_TASK REQUIREMENTS_
With no images included, output each entry below exactly as it appears.

(Stored data)
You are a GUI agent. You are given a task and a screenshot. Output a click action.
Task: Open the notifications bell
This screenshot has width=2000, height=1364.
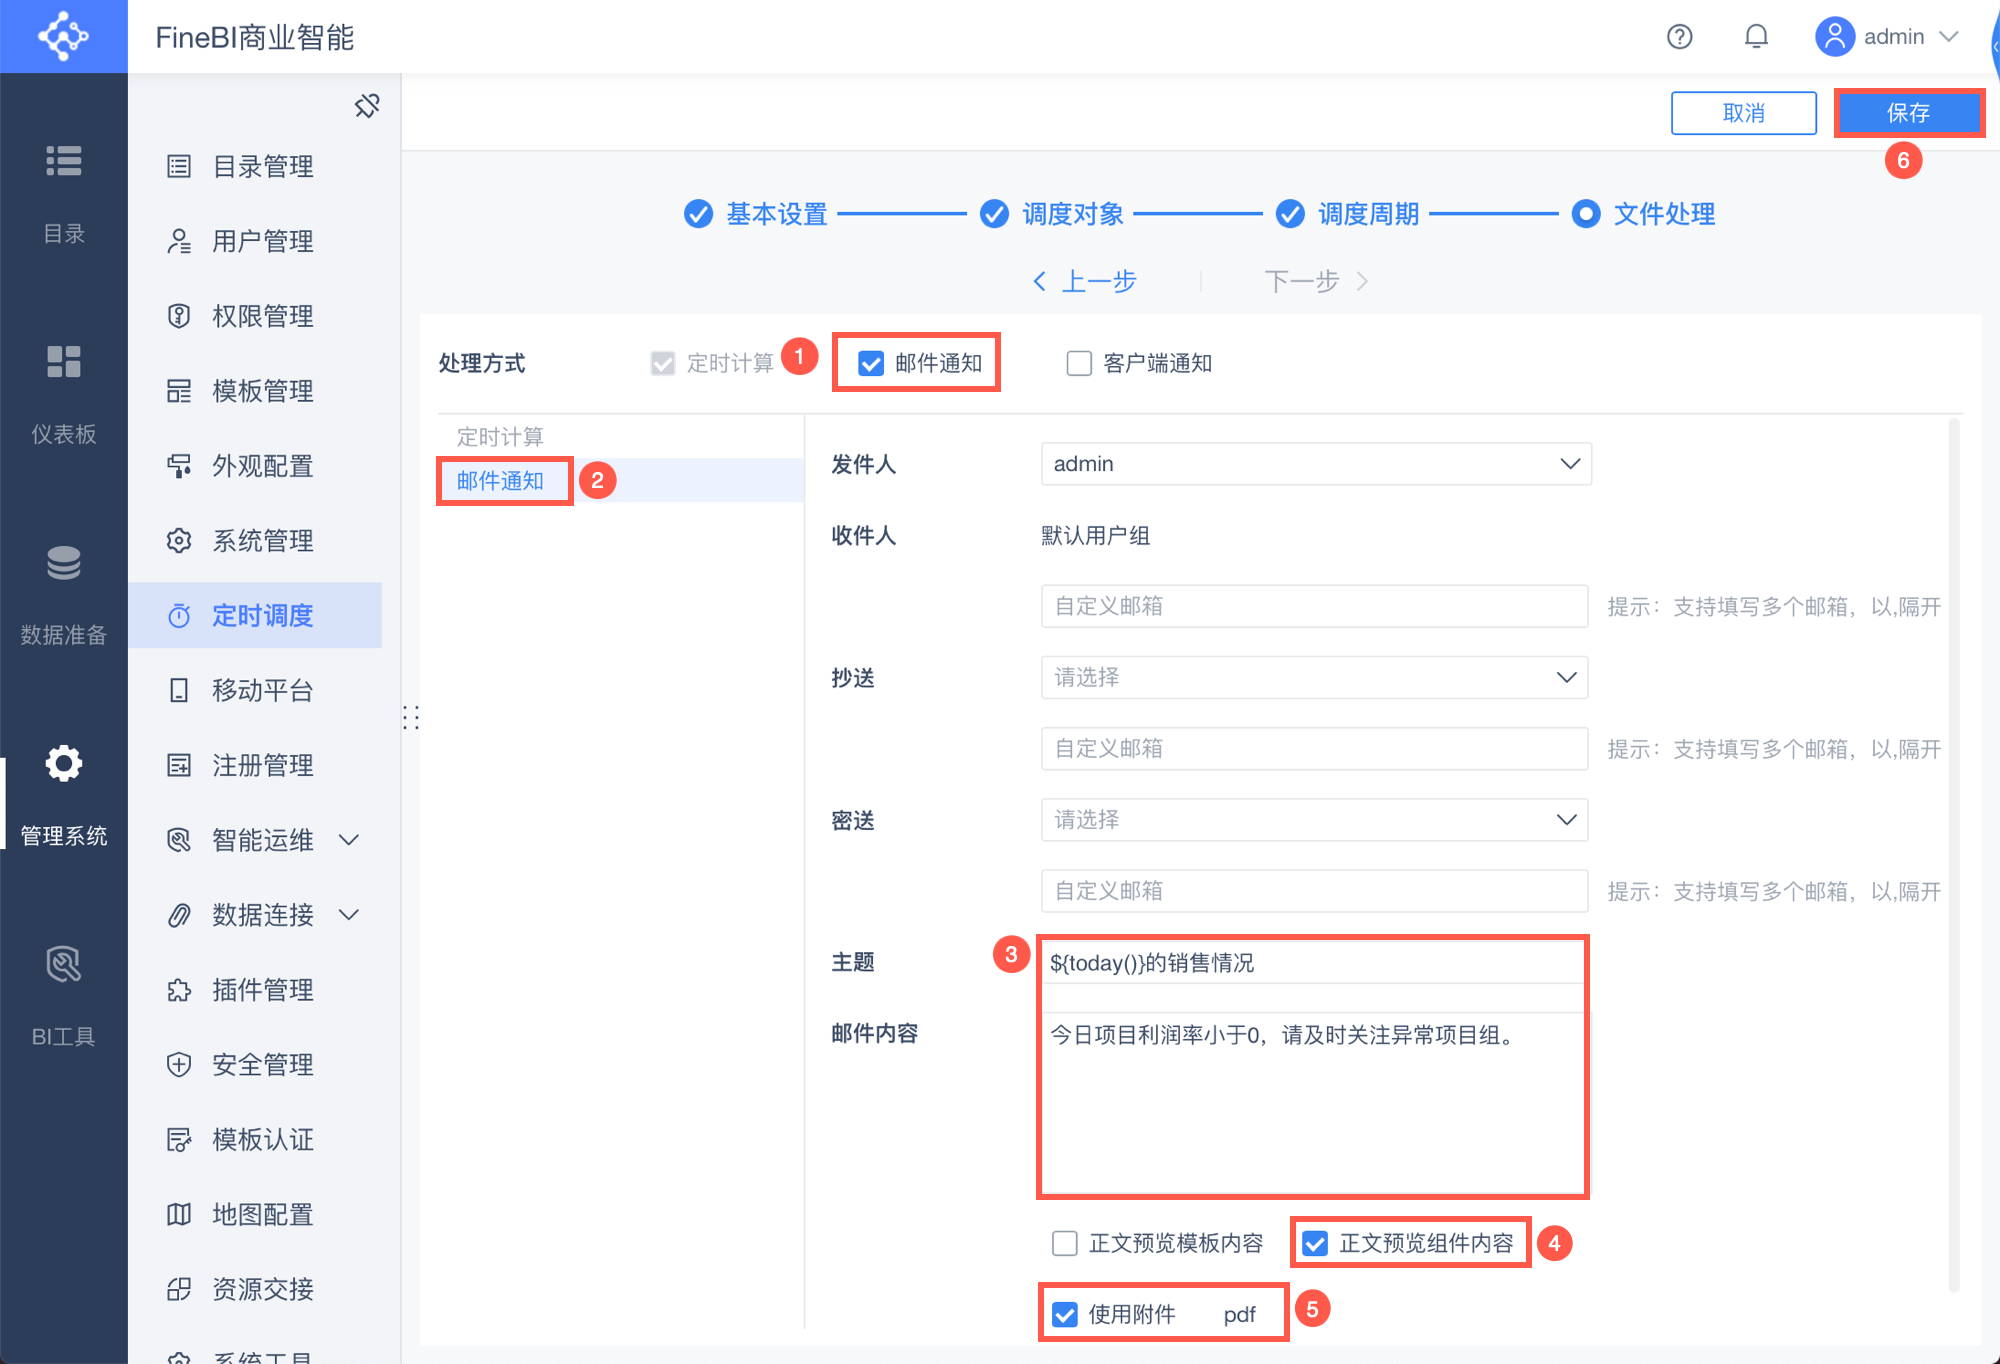pos(1756,37)
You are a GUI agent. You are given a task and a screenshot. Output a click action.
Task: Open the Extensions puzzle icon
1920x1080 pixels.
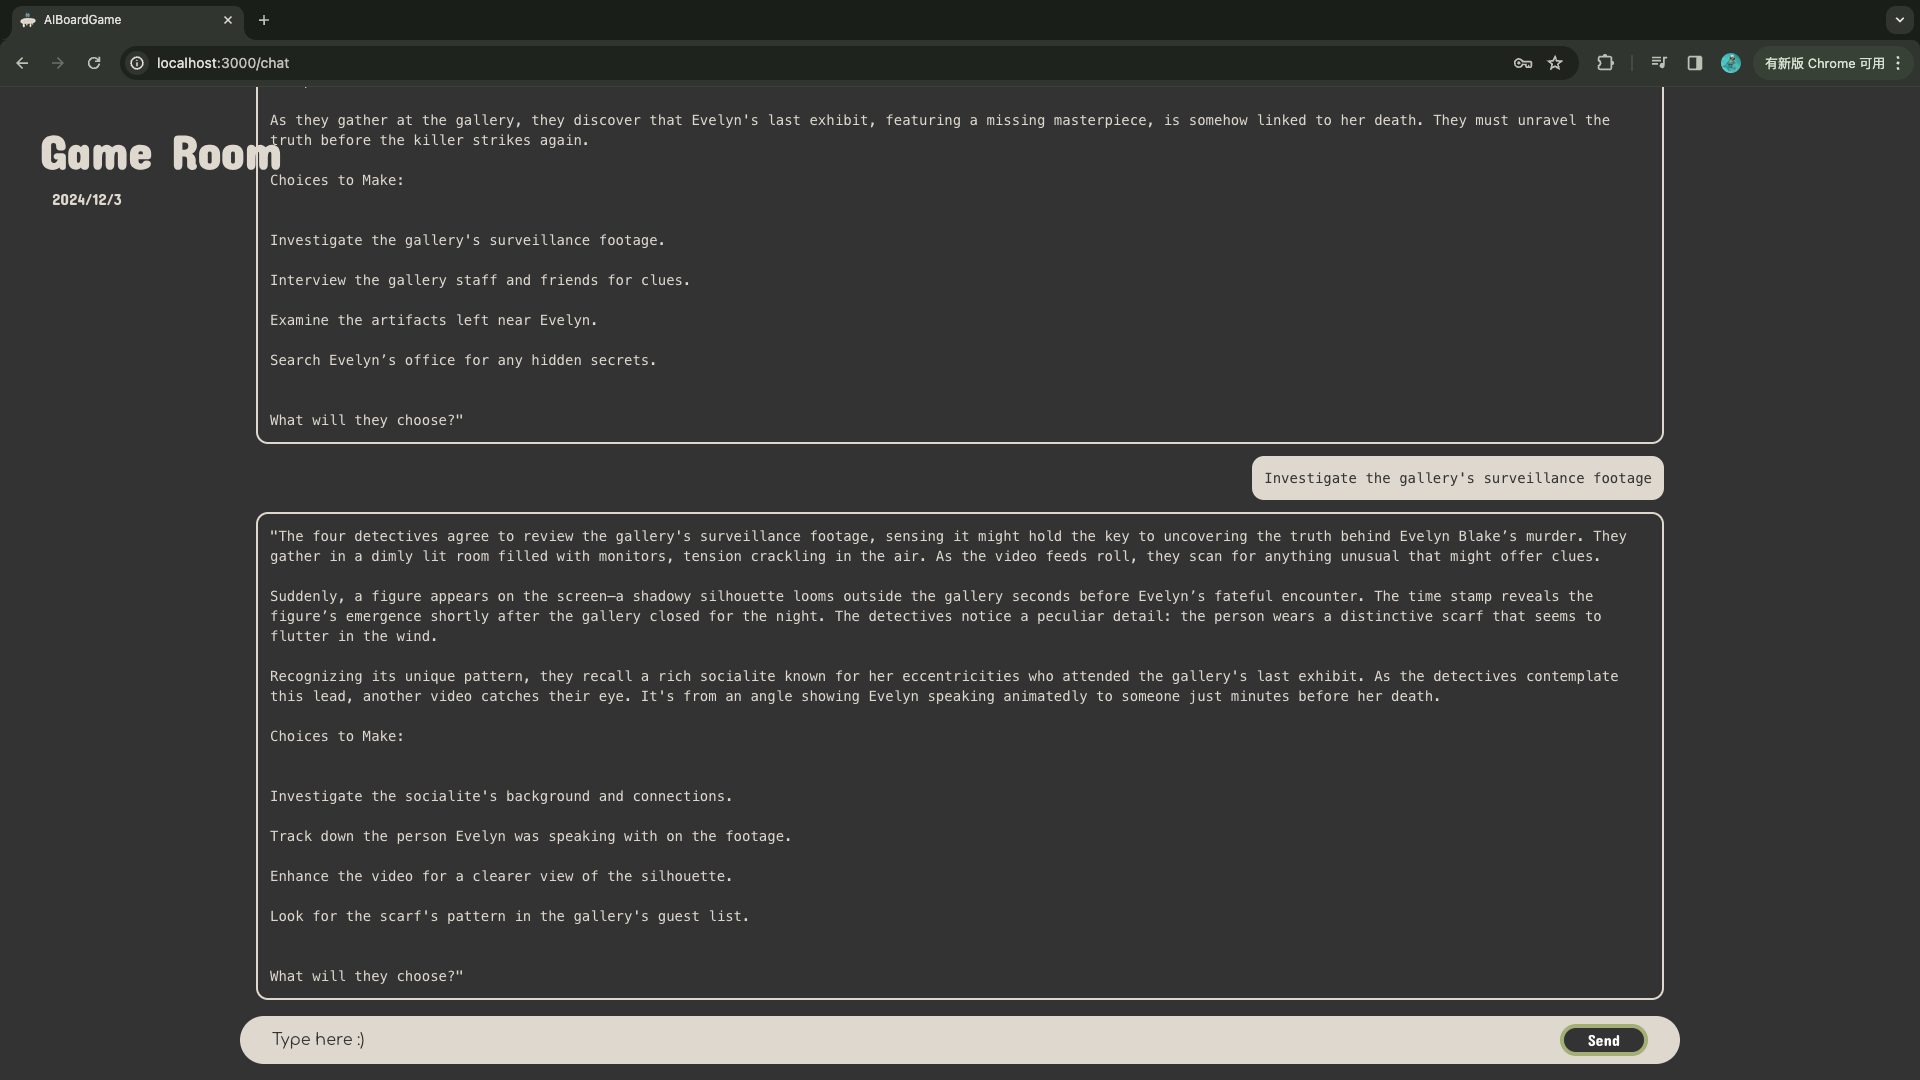click(x=1605, y=63)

_ANSWER SPACE_
You are a GUI agent. You are given a task and a screenshot. Output a click action.
Task: Open the notifications bell
This screenshot has width=2000, height=1364.
pos(1756,37)
You are a GUI agent. You are given a task and a screenshot. Output a click action.
Task: Open the Extensions puzzle icon
1920x1080 pixels.
click(x=1605, y=63)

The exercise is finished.